**Written task**
Quote the article on the Ethiopia national emergency word for word, from "Among the conditions" to "stability of Ethiopia.".

**Excerpt**
::::::

Addis Abeba – U.S. President Joe Biden renewed for the second time the national emergency declared in Executive Order 14046 with respect to Ethiopia imposing sanctions on certain persons with respect to the humanitarian and human rights crisis in Ethiopia. 

President Biden first announced the Executive Order on 17 Sept. 2021, in the backdrop of then ongoing war in Tigray, Afar and Amhara regions Ethiopia, ‘which has been marked by “widespread violence, atrocities, and serious human rights abuse, including those involving ethnic-based violence, rape and other forms of gender-based violence, and obstruction of humanitarian operations — constitutes an unusual and extraordinary threat to the national security and foreign policy of the United States. I hereby declare a national emergency to deal with that threat.” 

Renewing the EO for second time on 7 September, the White House said Ethiopia “continues to pose an unusual and extraordinary threat to the national security and foreign policy of the United States. For this reason, the national emergency declared in Executive Order 14046 of September 17, 2021, must continue in effect beyond September 17, 2023.” 

Among the conditions outlined in the full text of the EO in 2021 was US’s support to promote a negotiated ceasefire and political resolution to the war, the withdrawal of Eritrean forces from Ethiopia, and to promote the unity, territorial integrity, and stability of Ethiopia.

::::::

(Dataset excerpt)

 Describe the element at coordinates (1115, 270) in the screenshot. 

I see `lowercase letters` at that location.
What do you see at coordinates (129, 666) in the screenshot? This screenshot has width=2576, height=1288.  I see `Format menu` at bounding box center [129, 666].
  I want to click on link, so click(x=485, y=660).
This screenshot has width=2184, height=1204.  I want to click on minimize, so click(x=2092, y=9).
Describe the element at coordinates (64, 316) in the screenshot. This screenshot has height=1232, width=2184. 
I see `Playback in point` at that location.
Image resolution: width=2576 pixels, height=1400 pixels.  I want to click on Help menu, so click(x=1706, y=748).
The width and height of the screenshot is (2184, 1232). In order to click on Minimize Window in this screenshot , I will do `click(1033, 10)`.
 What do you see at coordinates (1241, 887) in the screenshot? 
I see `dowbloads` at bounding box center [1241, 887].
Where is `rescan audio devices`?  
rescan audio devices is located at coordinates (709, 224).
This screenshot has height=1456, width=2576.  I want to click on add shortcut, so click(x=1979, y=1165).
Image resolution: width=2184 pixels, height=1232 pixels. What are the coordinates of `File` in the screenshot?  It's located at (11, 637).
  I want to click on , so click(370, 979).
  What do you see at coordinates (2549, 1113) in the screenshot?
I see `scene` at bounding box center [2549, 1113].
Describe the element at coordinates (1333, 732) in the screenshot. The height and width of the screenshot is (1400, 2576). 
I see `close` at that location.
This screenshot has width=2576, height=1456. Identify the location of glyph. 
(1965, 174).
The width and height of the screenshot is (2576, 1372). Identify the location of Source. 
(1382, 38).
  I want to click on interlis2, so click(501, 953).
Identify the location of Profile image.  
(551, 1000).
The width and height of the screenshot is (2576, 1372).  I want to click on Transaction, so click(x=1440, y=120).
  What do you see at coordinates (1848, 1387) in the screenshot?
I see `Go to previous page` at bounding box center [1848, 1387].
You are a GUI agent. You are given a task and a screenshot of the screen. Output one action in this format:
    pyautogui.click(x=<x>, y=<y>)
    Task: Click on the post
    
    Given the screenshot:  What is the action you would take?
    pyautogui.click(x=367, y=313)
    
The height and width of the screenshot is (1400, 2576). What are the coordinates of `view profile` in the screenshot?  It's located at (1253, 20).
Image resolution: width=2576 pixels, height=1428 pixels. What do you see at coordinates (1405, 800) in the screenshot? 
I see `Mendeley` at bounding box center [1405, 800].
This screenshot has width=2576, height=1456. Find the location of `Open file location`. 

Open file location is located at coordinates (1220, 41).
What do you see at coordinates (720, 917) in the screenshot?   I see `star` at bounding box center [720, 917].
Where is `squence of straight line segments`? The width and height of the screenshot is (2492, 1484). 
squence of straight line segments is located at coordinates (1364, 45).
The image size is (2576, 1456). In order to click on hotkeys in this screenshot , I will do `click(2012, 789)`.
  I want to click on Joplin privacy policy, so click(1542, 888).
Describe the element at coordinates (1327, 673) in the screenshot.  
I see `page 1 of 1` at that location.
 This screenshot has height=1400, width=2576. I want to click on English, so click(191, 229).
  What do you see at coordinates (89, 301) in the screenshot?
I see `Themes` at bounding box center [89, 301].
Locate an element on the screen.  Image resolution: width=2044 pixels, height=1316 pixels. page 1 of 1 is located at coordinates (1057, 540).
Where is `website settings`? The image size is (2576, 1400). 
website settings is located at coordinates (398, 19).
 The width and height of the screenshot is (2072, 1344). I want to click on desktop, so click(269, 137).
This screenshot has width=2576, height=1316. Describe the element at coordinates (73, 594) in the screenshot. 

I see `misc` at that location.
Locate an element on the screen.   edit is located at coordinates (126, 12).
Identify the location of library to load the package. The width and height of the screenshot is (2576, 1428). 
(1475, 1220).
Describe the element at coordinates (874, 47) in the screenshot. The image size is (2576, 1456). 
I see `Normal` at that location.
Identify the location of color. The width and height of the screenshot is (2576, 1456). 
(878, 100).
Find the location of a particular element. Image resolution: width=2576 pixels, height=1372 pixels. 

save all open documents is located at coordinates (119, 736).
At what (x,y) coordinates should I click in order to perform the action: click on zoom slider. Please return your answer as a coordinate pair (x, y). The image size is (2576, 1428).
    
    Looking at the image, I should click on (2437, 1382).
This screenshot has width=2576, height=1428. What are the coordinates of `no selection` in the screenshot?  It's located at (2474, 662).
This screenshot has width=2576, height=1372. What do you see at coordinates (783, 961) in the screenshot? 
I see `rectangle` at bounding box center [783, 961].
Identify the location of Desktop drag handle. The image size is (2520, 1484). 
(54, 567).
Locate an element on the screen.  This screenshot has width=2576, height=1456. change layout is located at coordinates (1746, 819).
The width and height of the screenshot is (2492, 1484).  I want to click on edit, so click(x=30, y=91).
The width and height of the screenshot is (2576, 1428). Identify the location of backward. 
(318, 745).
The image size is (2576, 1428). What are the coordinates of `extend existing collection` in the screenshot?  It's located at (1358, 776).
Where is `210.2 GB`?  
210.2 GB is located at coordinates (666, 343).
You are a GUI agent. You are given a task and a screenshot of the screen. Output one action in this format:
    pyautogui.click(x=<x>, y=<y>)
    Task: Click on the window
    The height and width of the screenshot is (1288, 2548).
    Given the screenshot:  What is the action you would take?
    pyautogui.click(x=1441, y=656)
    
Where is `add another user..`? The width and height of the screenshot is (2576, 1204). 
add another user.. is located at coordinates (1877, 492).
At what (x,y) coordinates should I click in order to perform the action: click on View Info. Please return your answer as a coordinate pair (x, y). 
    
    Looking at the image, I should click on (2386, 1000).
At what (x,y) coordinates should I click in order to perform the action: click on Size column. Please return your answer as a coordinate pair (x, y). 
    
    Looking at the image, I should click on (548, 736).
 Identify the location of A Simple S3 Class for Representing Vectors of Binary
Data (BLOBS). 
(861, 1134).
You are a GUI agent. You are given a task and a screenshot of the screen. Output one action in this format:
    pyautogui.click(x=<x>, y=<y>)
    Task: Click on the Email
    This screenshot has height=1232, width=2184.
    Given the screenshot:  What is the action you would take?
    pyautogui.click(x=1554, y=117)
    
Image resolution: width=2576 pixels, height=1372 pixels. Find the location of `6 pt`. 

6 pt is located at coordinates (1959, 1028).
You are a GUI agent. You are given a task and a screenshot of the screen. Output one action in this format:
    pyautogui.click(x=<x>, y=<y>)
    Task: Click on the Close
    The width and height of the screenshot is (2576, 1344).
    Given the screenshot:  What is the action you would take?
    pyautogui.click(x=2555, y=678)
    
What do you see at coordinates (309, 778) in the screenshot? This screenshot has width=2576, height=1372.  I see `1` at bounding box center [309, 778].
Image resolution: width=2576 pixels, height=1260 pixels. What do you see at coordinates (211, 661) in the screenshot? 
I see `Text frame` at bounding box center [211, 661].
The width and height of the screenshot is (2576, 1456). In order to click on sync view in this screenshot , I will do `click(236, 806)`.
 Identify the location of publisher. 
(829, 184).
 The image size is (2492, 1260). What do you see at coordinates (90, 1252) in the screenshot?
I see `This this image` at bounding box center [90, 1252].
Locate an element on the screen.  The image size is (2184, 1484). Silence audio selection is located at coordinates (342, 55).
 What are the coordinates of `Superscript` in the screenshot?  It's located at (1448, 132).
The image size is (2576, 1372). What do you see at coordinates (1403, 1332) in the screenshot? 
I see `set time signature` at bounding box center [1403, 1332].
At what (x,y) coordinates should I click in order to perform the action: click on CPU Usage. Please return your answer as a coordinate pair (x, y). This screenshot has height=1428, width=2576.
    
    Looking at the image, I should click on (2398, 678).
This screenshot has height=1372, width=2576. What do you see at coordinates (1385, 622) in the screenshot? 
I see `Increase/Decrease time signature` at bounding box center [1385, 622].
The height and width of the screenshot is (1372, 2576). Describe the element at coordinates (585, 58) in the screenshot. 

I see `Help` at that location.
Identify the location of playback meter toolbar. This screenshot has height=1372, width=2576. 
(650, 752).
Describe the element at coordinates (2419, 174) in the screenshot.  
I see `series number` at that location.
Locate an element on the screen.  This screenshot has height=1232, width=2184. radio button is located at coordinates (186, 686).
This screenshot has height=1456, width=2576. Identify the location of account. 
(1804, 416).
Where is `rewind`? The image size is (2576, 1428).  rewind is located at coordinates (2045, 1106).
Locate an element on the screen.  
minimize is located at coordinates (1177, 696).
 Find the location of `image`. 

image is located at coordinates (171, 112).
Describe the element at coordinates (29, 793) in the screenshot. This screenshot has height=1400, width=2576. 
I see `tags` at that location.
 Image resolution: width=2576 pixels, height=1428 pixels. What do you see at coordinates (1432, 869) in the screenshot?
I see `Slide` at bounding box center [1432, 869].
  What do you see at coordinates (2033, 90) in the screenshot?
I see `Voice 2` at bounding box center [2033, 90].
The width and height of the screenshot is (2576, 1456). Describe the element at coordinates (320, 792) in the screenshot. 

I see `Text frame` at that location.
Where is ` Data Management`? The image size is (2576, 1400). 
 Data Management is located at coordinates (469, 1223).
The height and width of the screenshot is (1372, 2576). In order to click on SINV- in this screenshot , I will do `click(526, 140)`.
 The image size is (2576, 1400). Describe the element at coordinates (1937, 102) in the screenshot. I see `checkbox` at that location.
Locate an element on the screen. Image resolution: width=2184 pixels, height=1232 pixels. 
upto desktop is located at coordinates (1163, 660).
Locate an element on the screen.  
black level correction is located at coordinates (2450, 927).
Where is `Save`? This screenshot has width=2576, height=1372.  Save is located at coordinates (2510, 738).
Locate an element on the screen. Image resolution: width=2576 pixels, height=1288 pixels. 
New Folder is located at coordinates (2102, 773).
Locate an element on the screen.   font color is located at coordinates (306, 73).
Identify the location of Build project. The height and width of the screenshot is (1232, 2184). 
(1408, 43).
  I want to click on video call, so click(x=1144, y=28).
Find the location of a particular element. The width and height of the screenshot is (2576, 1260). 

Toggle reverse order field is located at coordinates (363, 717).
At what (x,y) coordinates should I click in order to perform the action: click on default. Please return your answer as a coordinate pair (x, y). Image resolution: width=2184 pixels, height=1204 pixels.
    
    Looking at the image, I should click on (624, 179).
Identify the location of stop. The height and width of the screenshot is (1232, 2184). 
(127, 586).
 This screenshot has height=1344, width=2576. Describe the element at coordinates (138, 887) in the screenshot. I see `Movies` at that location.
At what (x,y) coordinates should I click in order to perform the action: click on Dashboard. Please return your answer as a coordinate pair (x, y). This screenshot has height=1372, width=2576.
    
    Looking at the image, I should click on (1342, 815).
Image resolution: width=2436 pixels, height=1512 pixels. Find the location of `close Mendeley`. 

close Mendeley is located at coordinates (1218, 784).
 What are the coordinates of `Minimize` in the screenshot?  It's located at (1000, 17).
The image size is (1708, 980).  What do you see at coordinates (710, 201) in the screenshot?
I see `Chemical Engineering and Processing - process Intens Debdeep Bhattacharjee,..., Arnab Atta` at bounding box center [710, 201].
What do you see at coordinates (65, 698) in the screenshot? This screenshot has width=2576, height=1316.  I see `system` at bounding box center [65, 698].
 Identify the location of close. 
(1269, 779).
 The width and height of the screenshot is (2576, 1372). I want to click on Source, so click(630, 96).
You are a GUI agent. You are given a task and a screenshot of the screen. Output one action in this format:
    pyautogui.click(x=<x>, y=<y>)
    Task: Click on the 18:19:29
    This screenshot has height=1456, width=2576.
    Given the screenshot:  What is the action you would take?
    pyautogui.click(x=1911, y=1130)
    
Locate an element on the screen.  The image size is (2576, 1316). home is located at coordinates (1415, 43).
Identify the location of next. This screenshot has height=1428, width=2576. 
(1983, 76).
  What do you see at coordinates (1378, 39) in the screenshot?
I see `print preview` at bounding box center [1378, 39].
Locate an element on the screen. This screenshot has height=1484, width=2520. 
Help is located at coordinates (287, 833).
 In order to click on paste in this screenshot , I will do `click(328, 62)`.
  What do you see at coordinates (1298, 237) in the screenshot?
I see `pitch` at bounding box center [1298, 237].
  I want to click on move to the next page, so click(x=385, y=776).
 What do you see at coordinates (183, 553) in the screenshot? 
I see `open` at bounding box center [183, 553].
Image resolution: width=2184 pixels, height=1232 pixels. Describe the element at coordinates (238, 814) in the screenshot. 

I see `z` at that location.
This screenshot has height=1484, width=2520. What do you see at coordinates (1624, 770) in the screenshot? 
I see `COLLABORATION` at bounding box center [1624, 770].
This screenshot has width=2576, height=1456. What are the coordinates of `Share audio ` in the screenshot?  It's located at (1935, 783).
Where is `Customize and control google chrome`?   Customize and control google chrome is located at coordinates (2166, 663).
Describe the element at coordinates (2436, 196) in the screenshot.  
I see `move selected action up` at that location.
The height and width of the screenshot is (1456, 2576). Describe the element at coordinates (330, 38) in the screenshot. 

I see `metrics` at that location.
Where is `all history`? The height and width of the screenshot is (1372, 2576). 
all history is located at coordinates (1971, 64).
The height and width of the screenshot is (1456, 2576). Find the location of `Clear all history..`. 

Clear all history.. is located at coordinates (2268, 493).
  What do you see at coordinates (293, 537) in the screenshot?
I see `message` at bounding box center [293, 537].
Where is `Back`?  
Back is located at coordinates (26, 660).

::::::

**Reply to the task**
Among the conditions outlined in the full text of the EO in 2021 was US’s support to promote a negotiated ceasefire and political resolution to the war, the withdrawal of Eritrean forces from Ethiopia, and to promote the unity, territorial integrity, and stability of Ethiopia.